Varsha knew he was right. The wars had changed humanity, just as much as they had changed kzinti. Now, each species met somewhere in the muddy middle. She composed herself rather quickly and said, almost in the Menacing Tense, “Did you invite me here to mess with me? To gloat?”
“No, Agent Khan. I need your assistance.” The kzin was covered in blood, and a bloated, banded cadaver lay bare on the floor.
“My assistance? What makes you think I’m not going to arrest you right now for espionage? Remember, I was tracking you before all this tanj prostitution affair came up. I know you’ve been selling information to the Patriarchy.”
“I am just a simple tool. Would you arrest the listening device or the listener? If you help me, I can open up further and reveal the full extent of my spying on at least three worlds, as well as some colorful sabotage and an assassination.” He let a trickle of information pass between them and her large, lilac eyes widened into saucers. “If you play your cards right and use your clever little monkey tricks to help me, you might even arrest Yearrl-Captain himself.”
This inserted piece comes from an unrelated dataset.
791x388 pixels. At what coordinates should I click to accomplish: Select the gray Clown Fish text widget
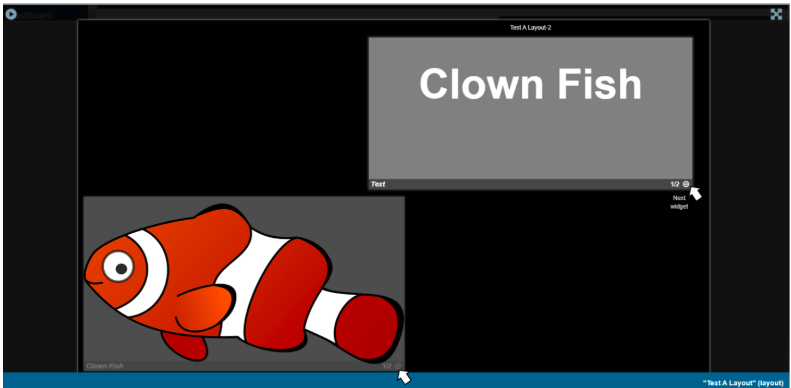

“Why now? It doesn’t make any sense!”
“I’m a strung-out old telepath on his last hunt and I’ve just had something of an epiphany. I know now that what I’ve done is wrong.”
The dribble of thought continued between them, and she knew he was lying about his guilt. He was quite proud, in fact. It was the closest this drug-addled kzin had come to feeling like a true warrior, but some kind of revelation had shaken him recently. Varsha caught a flash of a small, sickly kitten, black as night with aquamarine eyes, and three trapped and desolate kzinretti.
“What do you want of me?”
“Transport. I need you to pull some ARM strings and get me a ship so I can get off this fractured rock.”
“Where will you go? Fafnir? Wunderland?”
“No, those are regular scratching posts along Devourer’s prowl. Yearrl-Captain will have ample connections and resources to hunt me down.”
“Then where the tanj else can a sthondat-juice junkie and his freemother females hide in the universe?”
The predatory speed with which Bobcat slammed Varsha against the blood-splashed wall made her heart stop. “That will be the last time you refer to my harem in such a disrespectful manner. We did not choose our horrid circumstances.” The words came out hot with the stench of the fresh kill on his breath.
“I’m sorry. I really am.” Varsha immediately regretted her remark, not because she could feel the prickling of reaperlike claws pressed against her jugular, but because she had touched the kzinretti’s awesome heartache through the tiny telepathic feed.
Bobcat released her. “Will you assist me? All I have is one hour. By then, Yearrl-Captain expects me to be onboard the Devourer with the kit. When I don’t show up, he’ll immediately send Heroes down to fetch me.”
Varsha realized that that infinitesimal filament of thought running from this creature’s soul to hers had given her a taste of its bleak perspective and that of the females and even the poor shade of a kitten. She understood that, like it or not, she was becoming invested, which is precisely why she severed the connection. “I’m sorry. I guarantee you that we will investigate this prostitution ring, but I cannot under any circumstances help a spy escape. All I can give you is the assurance that I will not impede you in any way.”
Varsha turned and left the gory feeding stall before Bobcat could even process her rebuff. She thought she caught a glimpse of his lips peeling back exposing rows of deadly, ivory-colored teeth, a black hole where a three-inch canine should’ve been.
Rage erupted from Bobcat in the form of an explosive roar as Varsha Khan exited the restaurant. The female monkey had outright betrayed him. He had been so sure she would help. He had felt her pity, her genuine concern. After all these years, how little he understood these honorless kz’eerkt! He pounded the wash button in the stall and let the boiling water cleanse the blood and fury off of him.